● **YOUR OBJECTIVE**:
Set down all of the records word for word.

== Segment start ==

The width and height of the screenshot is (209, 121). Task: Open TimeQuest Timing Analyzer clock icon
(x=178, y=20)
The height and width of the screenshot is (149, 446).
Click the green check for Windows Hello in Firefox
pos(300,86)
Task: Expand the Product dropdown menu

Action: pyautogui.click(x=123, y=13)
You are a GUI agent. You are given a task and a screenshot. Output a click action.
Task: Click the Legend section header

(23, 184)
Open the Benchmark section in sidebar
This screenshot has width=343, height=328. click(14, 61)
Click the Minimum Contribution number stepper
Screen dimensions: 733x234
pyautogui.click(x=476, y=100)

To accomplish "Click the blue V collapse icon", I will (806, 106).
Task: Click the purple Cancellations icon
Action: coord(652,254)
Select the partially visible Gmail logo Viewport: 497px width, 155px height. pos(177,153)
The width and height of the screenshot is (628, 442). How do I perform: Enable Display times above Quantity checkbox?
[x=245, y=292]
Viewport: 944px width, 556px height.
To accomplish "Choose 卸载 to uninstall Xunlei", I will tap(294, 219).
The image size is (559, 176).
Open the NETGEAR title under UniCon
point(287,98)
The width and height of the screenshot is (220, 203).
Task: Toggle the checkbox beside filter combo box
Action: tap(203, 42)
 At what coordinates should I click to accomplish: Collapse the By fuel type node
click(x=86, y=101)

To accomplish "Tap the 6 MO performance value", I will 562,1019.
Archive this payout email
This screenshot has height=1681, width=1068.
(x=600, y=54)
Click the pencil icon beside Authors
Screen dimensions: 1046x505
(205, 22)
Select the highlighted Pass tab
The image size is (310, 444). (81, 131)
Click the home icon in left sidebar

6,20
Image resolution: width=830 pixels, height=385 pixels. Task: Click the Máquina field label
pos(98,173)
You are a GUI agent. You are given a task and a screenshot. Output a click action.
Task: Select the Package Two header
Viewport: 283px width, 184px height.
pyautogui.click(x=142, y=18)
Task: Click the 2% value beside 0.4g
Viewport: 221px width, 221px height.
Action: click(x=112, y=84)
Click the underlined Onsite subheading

== Segment end ==

● **FINISHED EXERCISE**:
The width and height of the screenshot is (209, 121). Task: Open TimeQuest Timing Analyzer clock icon
(x=178, y=20)
The height and width of the screenshot is (149, 446).
Click the green check for Windows Hello in Firefox
pos(300,86)
Task: Expand the Product dropdown menu

Action: pyautogui.click(x=123, y=13)
You are a GUI agent. You are given a task and a screenshot. Output a click action.
Task: Click the Legend section header

(23, 184)
Open the Benchmark section in sidebar
This screenshot has width=343, height=328. click(14, 61)
Click the Minimum Contribution number stepper
Screen dimensions: 733x234
pyautogui.click(x=476, y=100)

To accomplish "Click the blue V collapse icon", I will (806, 106).
Task: Click the purple Cancellations icon
Action: coord(652,254)
Select the partially visible Gmail logo Viewport: 497px width, 155px height. pos(177,153)
The width and height of the screenshot is (628, 442). How do I perform: Enable Display times above Quantity checkbox?
[x=245, y=292]
Viewport: 944px width, 556px height.
To accomplish "Choose 卸载 to uninstall Xunlei", I will tap(294, 219).
The image size is (559, 176).
Open the NETGEAR title under UniCon
point(287,98)
The width and height of the screenshot is (220, 203).
Task: Toggle the checkbox beside filter combo box
Action: tap(203, 42)
 At what coordinates should I click to accomplish: Collapse the By fuel type node
click(x=86, y=101)

To accomplish "Tap the 6 MO performance value", I will 562,1019.
Archive this payout email
This screenshot has height=1681, width=1068.
(x=600, y=54)
Click the pencil icon beside Authors
Screen dimensions: 1046x505
(205, 22)
Select the highlighted Pass tab
The image size is (310, 444). (81, 131)
Click the home icon in left sidebar

6,20
Image resolution: width=830 pixels, height=385 pixels. Task: Click the Máquina field label
pos(98,173)
You are a GUI agent. You are given a task and a screenshot. Output a click action.
Task: Select the Package Two header
Viewport: 283px width, 184px height.
pyautogui.click(x=142, y=18)
Task: Click the 2% value beside 0.4g
Viewport: 221px width, 221px height.
Action: click(x=112, y=84)
Click the underlined Onsite subheading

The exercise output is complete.